Risotto with balsamic reduction. That sounds super-glamorous, but really, it couldn’t be easier. A friend and loyal reader has a relative who’s a chef and she was nice enough to pass along a real, chef-tested, professionally-endorsed risotto recipe. But you know what, I’ve been making this risotto recipe for years in – shhh! - my microwave (I know!), and it turns out pretty darn good. And balsamic reduction? I had to Google it, but you know what it is? You put balsamic vinegar in a pot on the stove and boil it till it reduces and becomes thick and resembles – yes – motor oil. That’s it. I added a dab of sugar and I probably cooked it too long because it darn near solidifed once it cooled.

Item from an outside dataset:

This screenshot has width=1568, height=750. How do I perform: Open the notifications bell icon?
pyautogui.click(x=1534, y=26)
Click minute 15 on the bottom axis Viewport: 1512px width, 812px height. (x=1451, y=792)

WARNING: Don’t put your face over the steaming pan of vinegar; just stir at arm’s length with a really long spoon. (You’re welcome.)

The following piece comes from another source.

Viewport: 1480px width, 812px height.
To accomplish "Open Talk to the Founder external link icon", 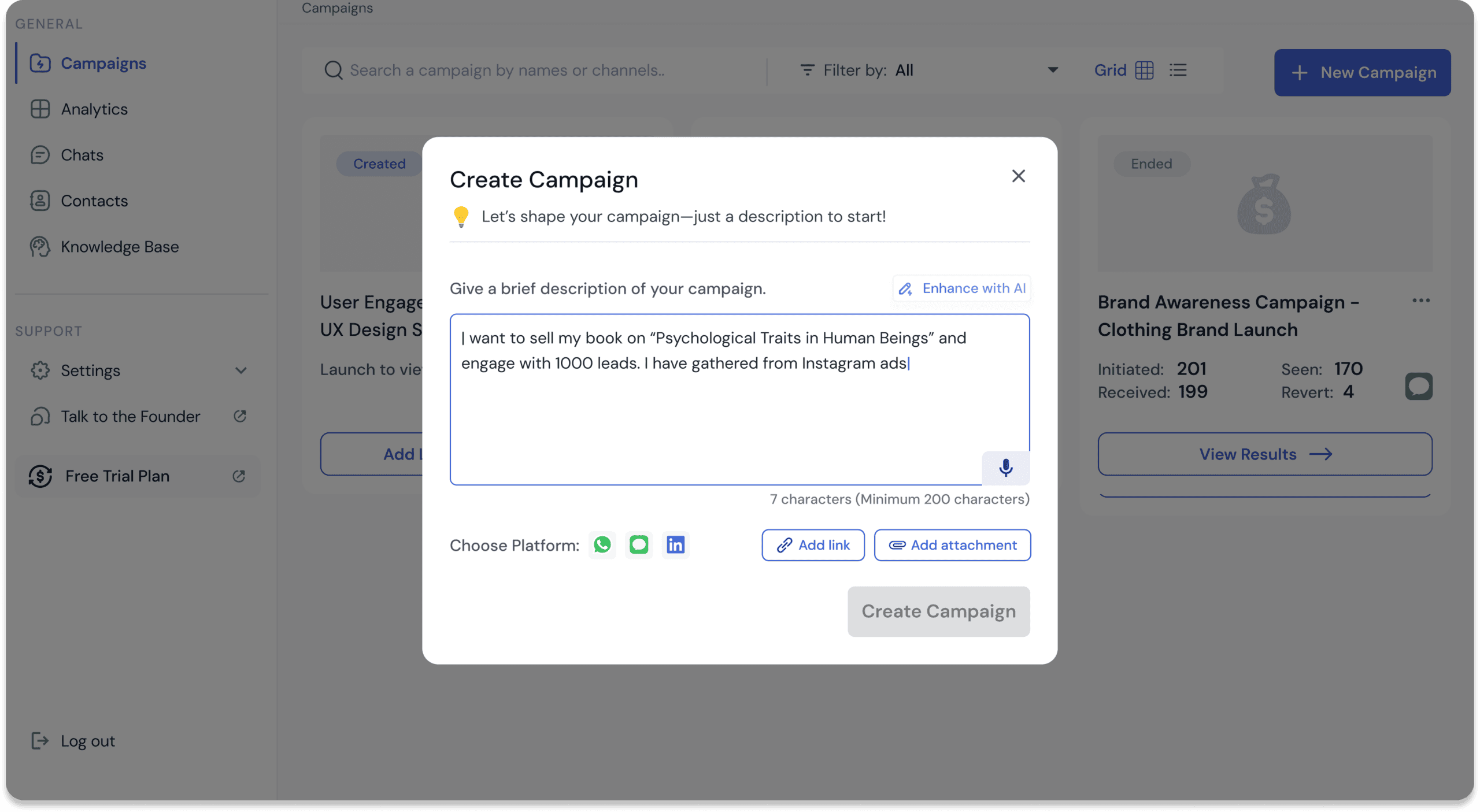I will 240,416.
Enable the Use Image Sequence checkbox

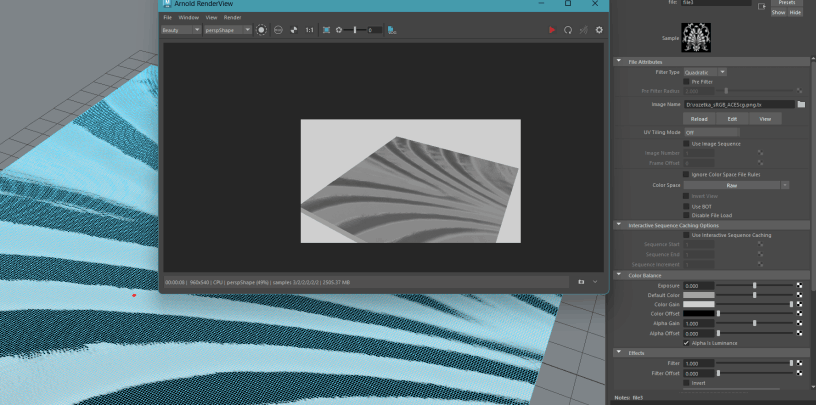point(687,143)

Roasted baby asparagus spears wrapped in roasted red pepper strips. I tossed super-skinny asparagus spears in some olive oil and kosher salt, then broiled for a few mins. Then I laid two thin roasted red pepper strips on the plate, piled the spears on top and wrapped the strips around. Then I sprinked some toasted sliced almonds on top. Because it’s all in the presentation, y’all.

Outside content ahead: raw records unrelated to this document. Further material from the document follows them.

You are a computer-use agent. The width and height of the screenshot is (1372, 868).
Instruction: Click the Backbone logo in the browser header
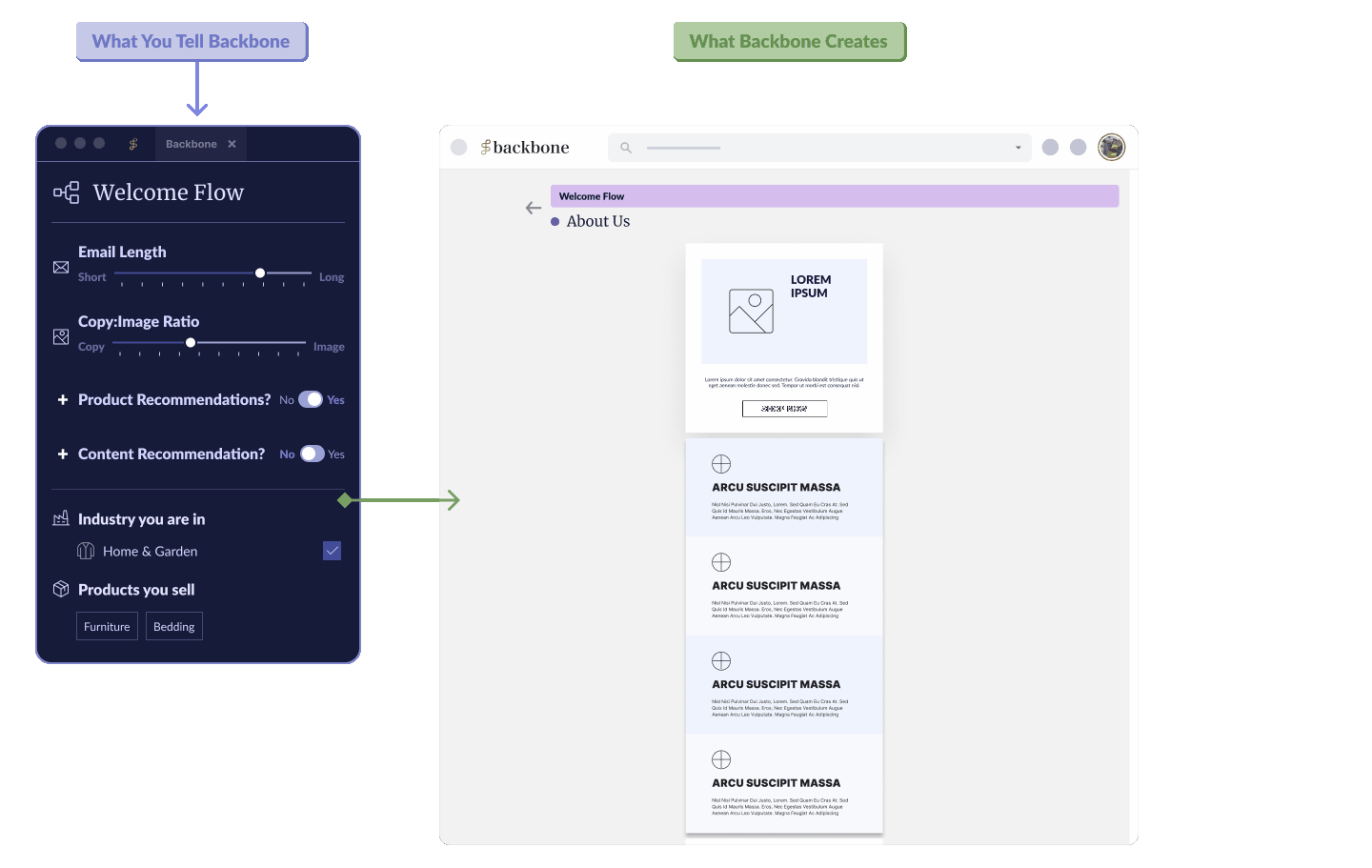524,147
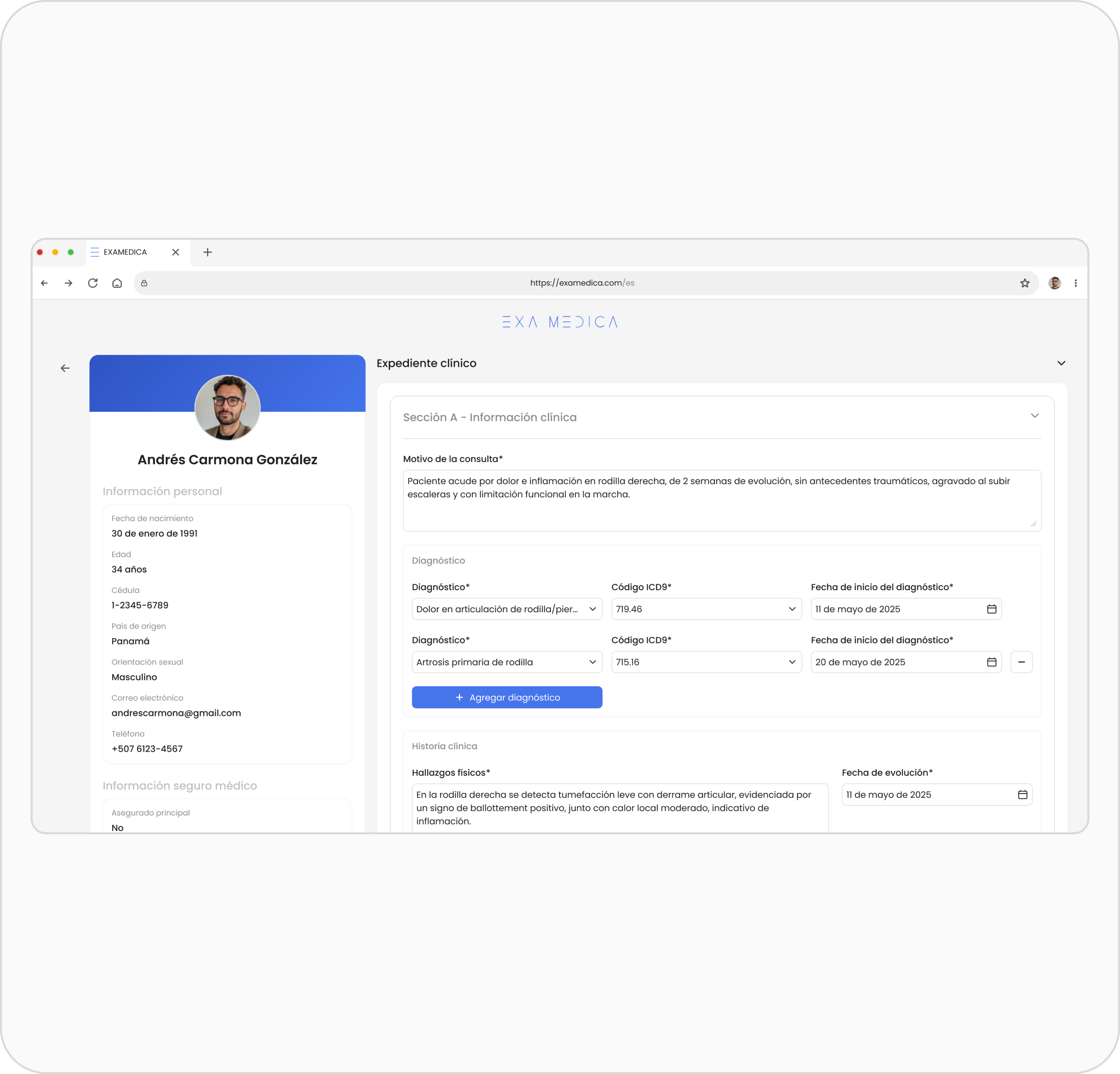Open the first Diagnóstico dropdown
1120x1074 pixels.
[x=507, y=609]
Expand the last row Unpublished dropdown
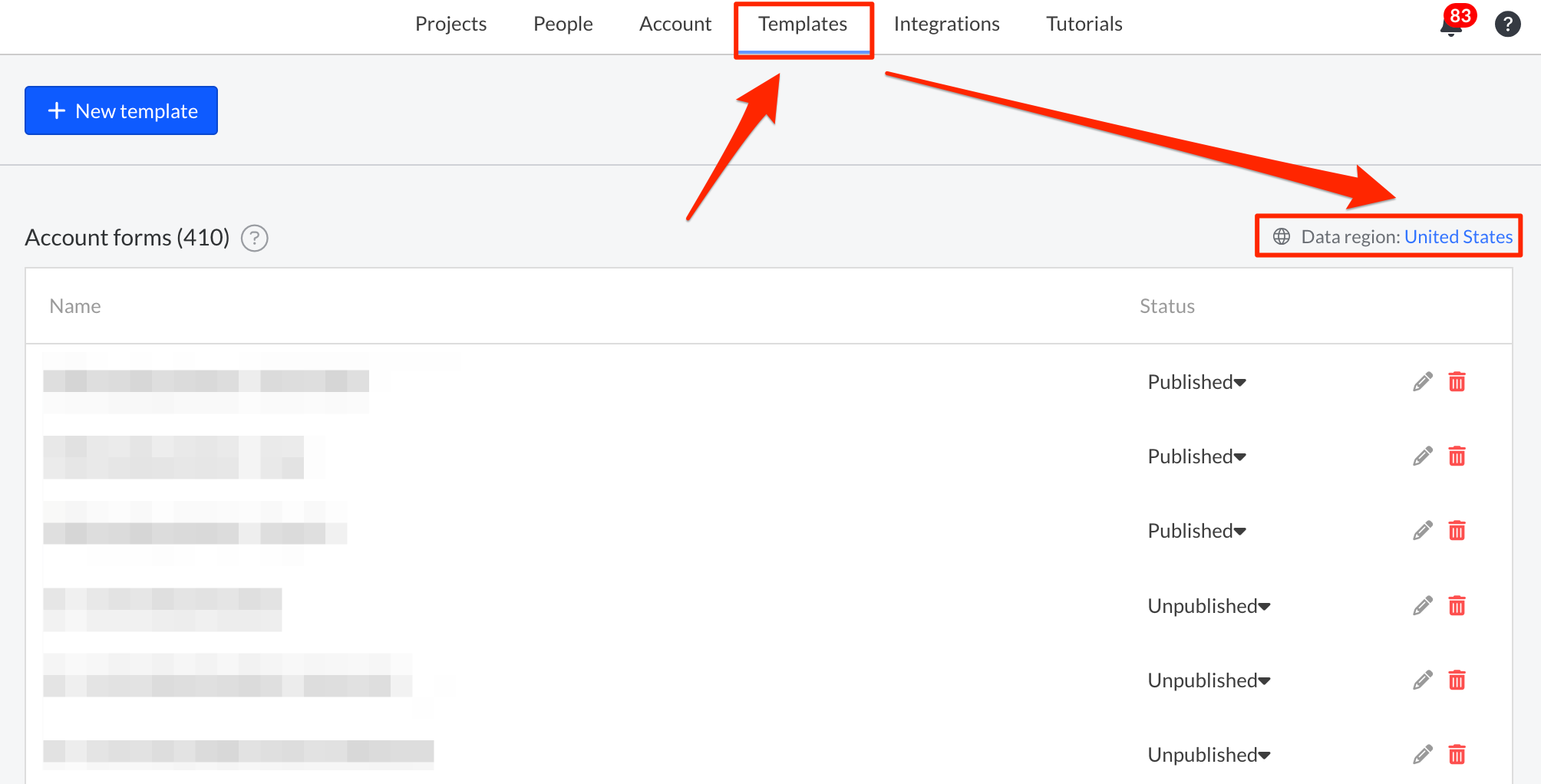The width and height of the screenshot is (1541, 784). point(1209,755)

Garnish. I would love to say I had a picture to share with you, but my flippin’ camera is still with the good folks at Nikon, apparently waiting for some backordered parts so they can make the warranty repair. To say I’m a little bit annoyed is like saying that my dog sheds a wee bit, or my husband kinda likes ice hockey. You’ll just have to use your imagination. I laid sprigs of flat-leaf parsley (the only thing that grew as a result of my pathetic attempt at gardening this year) on the plate and on top of them placed two overlapping thin slices of lemon. Then I took two strips of roasted red pepper strips and fashioned them into the shape of a heart. (All together now: awwwwwww!) Can you stand the cuteness? I know – neither can I.
Dessert ended up being, quite simply, some melted semi-sweet chocolate, into which we dipped strawberries and black raspberries. Or maybe they were blackberries. Whatever they were, they were juicy-good in a berry sort of way. The wine was a Jacob’s Creek Chardonnay.
Best thing of all? We had the house to ourselves. The kids (and dog) were elsewhere. (Thanks, Steph!) Dinner is not usually a leisurely occasion in our house, so it was nice to be able to take our time, to talk without being interrupted, to not have to censor our words for the G/PG-rated audience.
I want to thank you all for your suggestions – your comments gave me some great ideas and really were helpful. The ones I didn’t use this time, I’ve tucked away with thoughts of future romantic dinners in-house, because this was a scenario worth repeating.
And THAT is all I’m going to say about THAT. Because, like I said, my mom reads this blog.